Kitti Chambundabongse, chairman of the Spa-Hakuhodo ad agency, said that despite the major disruption caused by the unrest, the advertising industry had grown on a par with or slightly higher in real terms than the country’s economic growth last year.

The media landscape is being shaped towards the worldwide trend where we have been seeing the consistent increase of spending in the social media, in-store trade, touch-point and transit portions. We will witness more of these alongside traditional media in the years to come,” said Kitti.

There is evidence that digital and social network channels are increasingly becoming necessary as the driving tools for creating stronger relations between brands and consumers in many product categories,” he added.

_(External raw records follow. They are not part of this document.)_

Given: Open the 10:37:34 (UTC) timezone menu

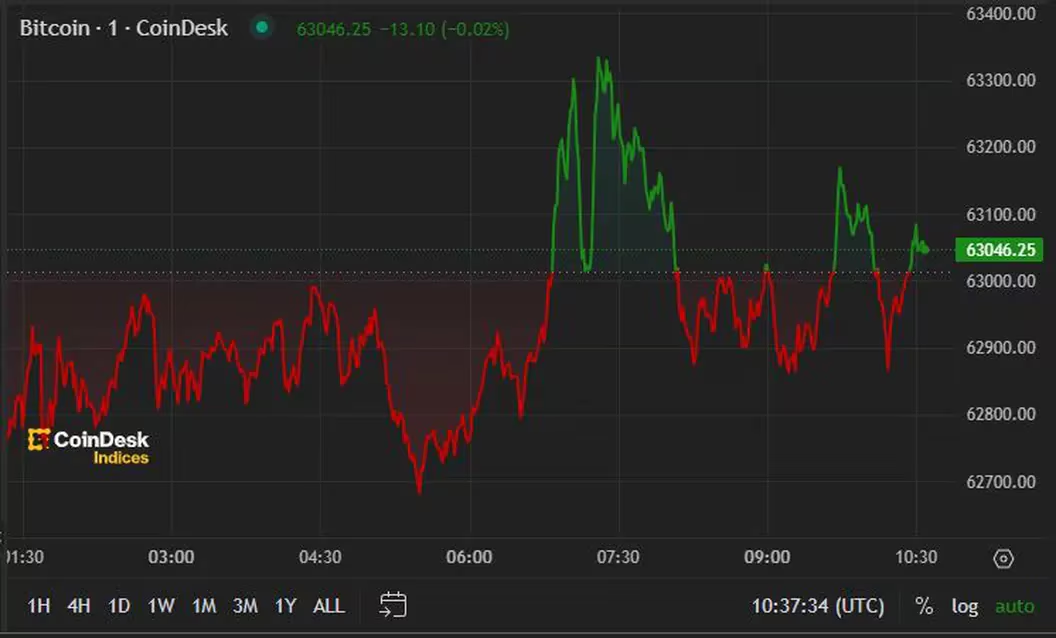Looking at the screenshot, I should click(818, 606).
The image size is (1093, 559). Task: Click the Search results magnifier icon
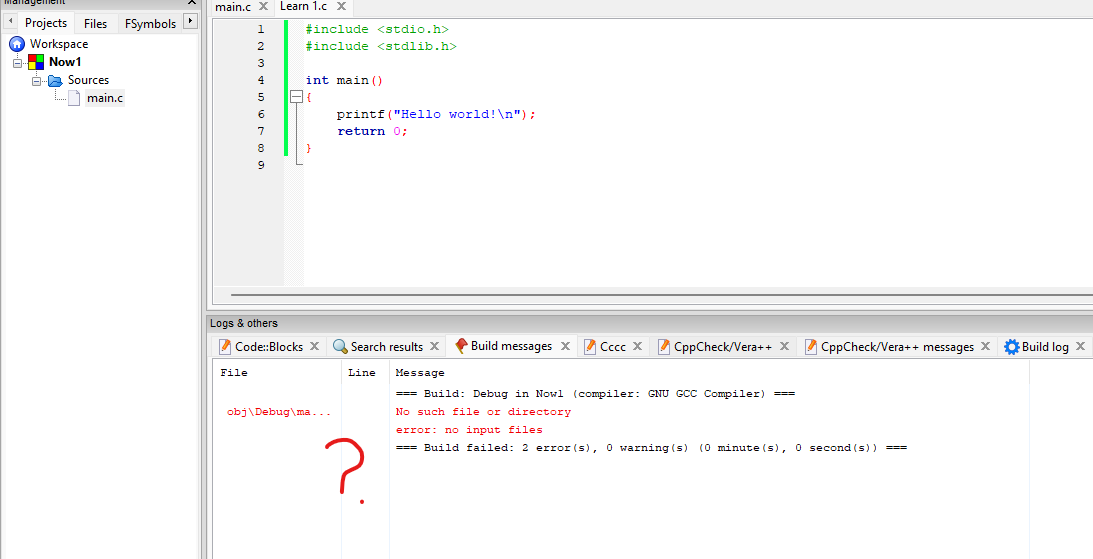[x=340, y=347]
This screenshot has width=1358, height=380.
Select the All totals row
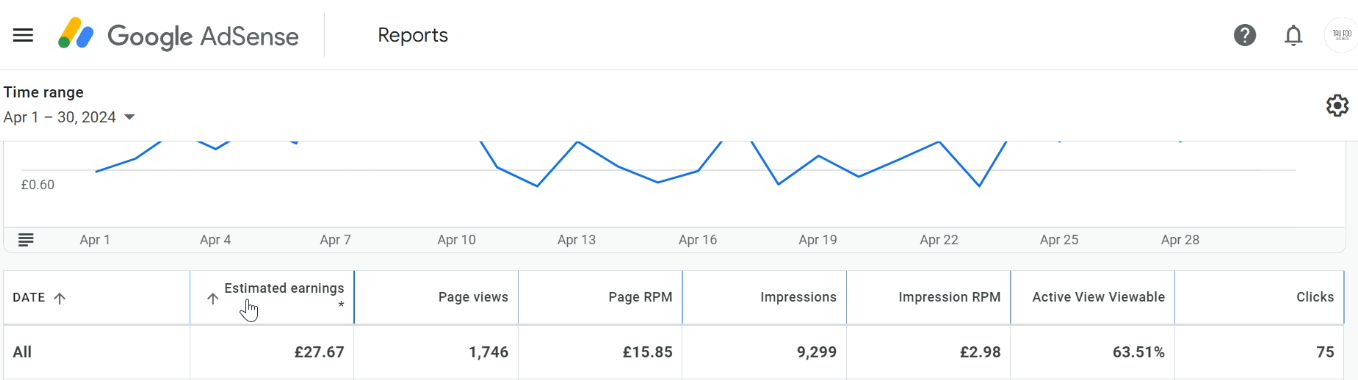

However, as I stated last year, Thailand’s digital divide – born out of the country’s 26.3% internet penetration rate – means traditional media such as TV, print and radio are hugely more effective channels for reaching the country’s  mass market audience.

Kitti said that the major proportion of media spending was, however, still among the major and prime traditional media like television , cinema, newspapers, magazines, radio and billboards, which are still regarded as major touch-points for major brands with mass distribution and mass target groups.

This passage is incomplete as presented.